TASK TO COMPLETE:
Which lines in the records below contain the word "Choose"? Report each of them.

[[ RECORDS SHOWN, beginning ]]

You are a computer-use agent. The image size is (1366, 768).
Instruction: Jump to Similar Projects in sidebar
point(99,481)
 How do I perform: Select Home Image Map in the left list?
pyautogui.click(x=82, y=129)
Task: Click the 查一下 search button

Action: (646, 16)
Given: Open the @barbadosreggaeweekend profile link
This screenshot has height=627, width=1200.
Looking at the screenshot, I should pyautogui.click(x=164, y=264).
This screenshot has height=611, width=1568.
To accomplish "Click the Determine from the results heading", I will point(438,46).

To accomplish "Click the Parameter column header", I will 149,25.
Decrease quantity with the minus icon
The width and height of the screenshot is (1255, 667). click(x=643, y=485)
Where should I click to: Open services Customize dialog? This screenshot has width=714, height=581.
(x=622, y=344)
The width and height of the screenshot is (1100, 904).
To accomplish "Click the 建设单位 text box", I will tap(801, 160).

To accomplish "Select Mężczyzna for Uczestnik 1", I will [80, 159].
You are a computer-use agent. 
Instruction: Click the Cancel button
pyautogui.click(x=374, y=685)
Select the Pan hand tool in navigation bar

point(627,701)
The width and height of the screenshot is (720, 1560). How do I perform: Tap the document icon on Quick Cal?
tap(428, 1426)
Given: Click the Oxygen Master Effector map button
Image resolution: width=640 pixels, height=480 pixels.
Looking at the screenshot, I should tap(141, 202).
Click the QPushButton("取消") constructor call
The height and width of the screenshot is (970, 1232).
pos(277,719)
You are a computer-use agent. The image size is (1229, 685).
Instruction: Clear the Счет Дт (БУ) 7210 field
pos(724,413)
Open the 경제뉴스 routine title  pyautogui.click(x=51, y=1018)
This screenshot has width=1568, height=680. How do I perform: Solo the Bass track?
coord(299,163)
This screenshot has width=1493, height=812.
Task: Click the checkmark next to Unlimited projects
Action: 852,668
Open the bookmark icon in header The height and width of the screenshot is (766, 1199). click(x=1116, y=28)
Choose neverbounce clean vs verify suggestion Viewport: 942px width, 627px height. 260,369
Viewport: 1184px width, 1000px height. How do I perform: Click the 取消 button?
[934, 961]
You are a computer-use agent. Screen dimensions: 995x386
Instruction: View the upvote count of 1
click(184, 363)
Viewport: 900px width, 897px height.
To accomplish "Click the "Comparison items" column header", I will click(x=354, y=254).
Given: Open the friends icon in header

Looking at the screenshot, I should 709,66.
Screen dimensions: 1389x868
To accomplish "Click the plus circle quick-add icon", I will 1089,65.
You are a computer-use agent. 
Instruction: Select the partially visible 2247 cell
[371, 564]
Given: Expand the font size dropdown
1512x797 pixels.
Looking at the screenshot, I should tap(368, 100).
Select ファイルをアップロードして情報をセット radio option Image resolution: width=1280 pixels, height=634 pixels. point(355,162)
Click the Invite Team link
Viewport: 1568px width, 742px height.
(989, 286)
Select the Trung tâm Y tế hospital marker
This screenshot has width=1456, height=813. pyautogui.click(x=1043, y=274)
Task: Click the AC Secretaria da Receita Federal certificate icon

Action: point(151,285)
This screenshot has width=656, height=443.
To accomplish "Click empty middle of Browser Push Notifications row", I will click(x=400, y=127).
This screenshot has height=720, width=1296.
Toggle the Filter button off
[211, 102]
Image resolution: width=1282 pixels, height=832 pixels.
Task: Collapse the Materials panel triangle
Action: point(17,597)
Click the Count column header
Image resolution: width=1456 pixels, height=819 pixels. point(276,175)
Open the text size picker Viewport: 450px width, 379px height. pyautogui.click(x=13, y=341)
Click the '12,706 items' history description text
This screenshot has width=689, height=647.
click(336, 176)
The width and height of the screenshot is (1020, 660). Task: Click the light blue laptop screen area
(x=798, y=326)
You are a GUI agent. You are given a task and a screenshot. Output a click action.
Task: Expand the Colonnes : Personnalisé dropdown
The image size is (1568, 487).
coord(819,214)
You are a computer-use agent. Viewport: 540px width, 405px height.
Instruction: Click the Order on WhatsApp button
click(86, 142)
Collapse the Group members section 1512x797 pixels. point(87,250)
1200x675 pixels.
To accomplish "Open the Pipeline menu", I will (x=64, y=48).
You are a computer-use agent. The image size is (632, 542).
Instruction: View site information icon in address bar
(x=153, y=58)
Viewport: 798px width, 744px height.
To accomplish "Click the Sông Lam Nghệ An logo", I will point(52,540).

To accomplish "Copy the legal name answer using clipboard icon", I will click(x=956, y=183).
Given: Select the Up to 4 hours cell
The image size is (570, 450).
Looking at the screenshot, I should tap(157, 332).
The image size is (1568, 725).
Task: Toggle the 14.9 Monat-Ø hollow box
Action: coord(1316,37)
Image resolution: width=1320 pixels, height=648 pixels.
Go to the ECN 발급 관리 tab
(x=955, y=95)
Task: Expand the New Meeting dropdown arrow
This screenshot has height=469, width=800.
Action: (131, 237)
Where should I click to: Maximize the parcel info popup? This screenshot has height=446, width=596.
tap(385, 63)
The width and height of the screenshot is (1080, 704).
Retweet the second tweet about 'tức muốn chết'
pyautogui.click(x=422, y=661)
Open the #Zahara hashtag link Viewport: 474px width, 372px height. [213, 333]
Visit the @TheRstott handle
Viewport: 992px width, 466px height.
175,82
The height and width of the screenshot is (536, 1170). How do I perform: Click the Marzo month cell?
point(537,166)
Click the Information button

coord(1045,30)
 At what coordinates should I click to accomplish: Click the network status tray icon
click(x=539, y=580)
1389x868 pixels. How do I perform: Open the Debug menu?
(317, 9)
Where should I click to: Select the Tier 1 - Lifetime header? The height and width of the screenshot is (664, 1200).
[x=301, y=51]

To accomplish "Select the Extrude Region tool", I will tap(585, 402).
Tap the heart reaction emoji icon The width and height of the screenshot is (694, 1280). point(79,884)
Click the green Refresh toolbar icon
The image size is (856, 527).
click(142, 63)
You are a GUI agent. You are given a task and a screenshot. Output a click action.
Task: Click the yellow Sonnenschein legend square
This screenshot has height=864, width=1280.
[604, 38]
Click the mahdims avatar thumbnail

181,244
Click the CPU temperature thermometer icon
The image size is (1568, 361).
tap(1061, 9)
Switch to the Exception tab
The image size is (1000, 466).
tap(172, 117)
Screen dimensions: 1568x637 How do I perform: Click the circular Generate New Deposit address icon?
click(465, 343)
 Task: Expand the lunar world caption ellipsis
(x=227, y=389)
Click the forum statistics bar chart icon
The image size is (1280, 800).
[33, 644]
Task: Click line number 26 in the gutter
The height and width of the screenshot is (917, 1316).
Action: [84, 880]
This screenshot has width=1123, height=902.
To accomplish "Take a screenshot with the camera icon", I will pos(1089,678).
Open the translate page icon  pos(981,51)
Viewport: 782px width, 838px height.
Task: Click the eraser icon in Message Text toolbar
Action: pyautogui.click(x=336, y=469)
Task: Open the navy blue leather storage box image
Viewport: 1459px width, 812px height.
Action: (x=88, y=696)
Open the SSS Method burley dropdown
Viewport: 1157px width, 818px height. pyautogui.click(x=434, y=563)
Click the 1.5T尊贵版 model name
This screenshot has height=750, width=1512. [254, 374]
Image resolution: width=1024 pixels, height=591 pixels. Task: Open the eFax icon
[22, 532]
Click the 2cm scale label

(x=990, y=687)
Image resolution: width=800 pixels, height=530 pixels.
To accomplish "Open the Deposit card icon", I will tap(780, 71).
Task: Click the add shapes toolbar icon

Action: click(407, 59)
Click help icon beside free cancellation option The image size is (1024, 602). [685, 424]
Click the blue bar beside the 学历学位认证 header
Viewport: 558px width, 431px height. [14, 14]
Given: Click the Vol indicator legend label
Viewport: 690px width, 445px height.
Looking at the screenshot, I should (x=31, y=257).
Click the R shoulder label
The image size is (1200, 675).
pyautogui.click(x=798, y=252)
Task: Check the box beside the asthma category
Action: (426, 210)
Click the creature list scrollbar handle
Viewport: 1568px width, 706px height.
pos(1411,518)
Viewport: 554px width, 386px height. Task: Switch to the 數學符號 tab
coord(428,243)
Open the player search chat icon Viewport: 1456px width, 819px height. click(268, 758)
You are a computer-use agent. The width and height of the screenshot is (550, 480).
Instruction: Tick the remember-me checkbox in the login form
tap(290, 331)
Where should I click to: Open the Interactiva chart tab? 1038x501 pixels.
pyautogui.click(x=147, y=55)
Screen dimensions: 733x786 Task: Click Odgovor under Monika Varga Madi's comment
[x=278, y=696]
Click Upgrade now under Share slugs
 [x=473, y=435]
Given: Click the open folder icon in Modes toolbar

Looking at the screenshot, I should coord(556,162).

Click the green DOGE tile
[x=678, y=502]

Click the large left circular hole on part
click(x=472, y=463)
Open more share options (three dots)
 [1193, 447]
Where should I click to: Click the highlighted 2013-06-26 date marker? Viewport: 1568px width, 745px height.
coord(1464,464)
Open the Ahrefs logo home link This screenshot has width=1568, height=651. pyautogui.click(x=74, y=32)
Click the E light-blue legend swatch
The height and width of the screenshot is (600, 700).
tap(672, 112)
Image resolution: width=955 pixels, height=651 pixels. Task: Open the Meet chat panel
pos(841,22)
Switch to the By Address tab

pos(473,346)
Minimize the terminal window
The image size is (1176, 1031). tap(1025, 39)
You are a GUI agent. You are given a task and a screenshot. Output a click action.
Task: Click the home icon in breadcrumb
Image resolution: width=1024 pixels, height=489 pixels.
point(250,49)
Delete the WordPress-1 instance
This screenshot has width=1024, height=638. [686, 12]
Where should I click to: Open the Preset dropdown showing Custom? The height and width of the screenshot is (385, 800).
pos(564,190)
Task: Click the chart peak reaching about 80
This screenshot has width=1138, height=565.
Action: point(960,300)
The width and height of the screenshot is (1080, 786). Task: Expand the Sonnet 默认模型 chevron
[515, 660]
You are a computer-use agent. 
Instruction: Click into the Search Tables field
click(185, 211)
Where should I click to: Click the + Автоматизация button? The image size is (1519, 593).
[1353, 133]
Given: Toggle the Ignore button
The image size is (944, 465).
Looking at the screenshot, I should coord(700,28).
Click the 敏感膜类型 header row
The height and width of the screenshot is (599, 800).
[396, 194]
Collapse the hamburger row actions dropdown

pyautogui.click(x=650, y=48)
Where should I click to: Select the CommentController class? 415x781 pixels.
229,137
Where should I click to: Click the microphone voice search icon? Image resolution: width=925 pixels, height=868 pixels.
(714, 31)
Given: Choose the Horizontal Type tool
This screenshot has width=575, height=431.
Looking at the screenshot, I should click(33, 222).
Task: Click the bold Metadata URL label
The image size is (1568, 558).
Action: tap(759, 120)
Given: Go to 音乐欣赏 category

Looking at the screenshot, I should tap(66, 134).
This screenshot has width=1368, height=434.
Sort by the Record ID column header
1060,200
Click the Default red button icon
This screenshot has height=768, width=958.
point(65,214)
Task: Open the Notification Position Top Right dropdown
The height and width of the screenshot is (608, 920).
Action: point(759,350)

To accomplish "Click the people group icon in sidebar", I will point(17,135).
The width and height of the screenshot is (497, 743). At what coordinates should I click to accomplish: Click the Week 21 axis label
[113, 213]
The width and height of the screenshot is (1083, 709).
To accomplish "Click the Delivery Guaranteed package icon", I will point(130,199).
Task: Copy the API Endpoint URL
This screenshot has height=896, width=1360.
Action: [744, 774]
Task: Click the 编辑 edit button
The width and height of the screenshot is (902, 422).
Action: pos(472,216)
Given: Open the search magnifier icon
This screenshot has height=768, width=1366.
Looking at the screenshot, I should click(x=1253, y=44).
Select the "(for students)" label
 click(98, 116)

[[ RECORDS SHOWN, end ]]

EXPECTED OUTPUT:
Choose neverbounce clean vs verify suggestion Viewport: 942px width, 627px height. 260,369
Given: Choose the Horizontal Type tool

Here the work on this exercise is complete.